Data provided:
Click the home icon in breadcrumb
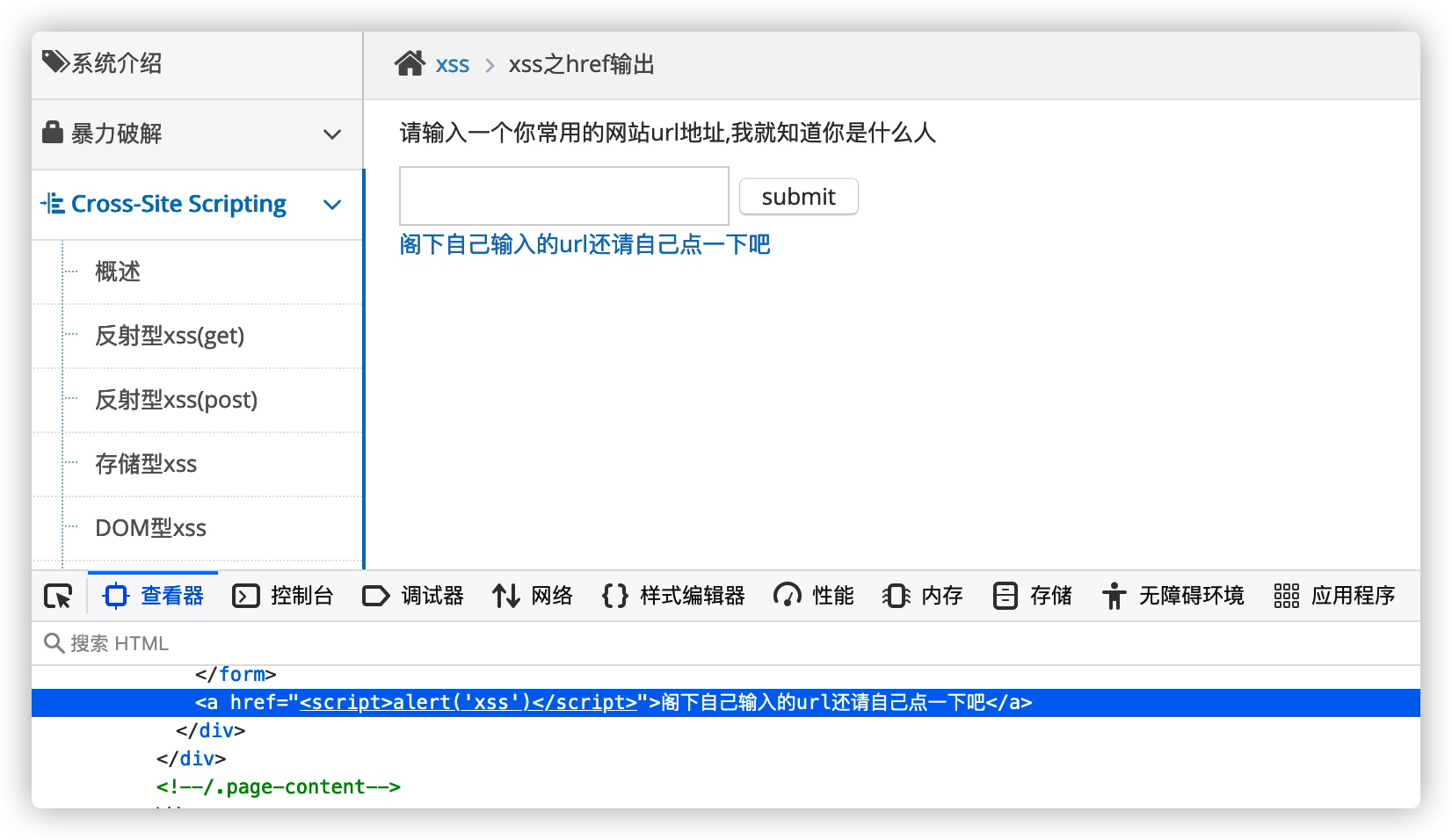 tap(410, 64)
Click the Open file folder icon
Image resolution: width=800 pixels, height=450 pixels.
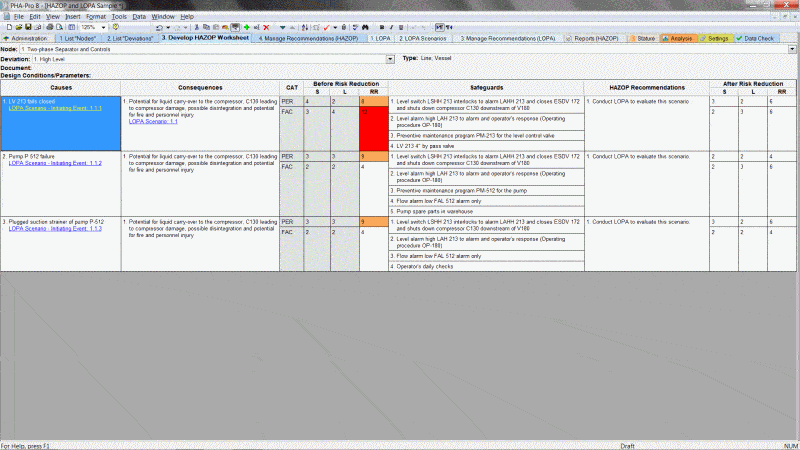coord(18,27)
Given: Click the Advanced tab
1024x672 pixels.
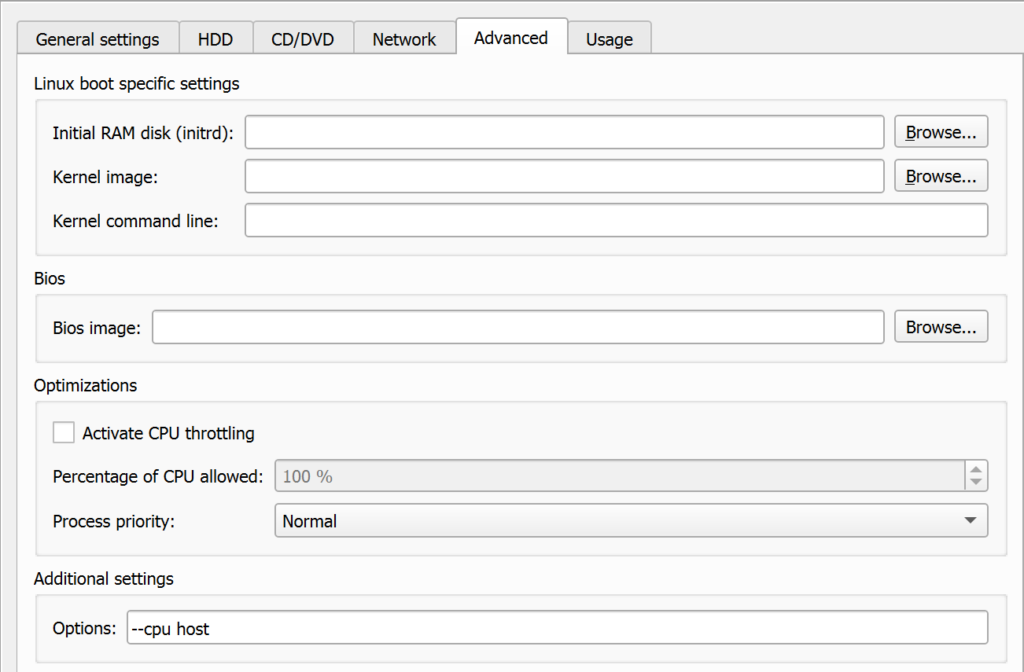Looking at the screenshot, I should point(511,37).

Work instruction:
Find the line with "Image resolution: width=800" in the listing and extract it and all lines after it through the end, exactly, without the pictures.

Answer section:
Image resolution: width=800 pixels, height=450 pixels.
coord(18,27)
Given: Click the Advanced tab
1024x672 pixels.
Looking at the screenshot, I should point(511,37).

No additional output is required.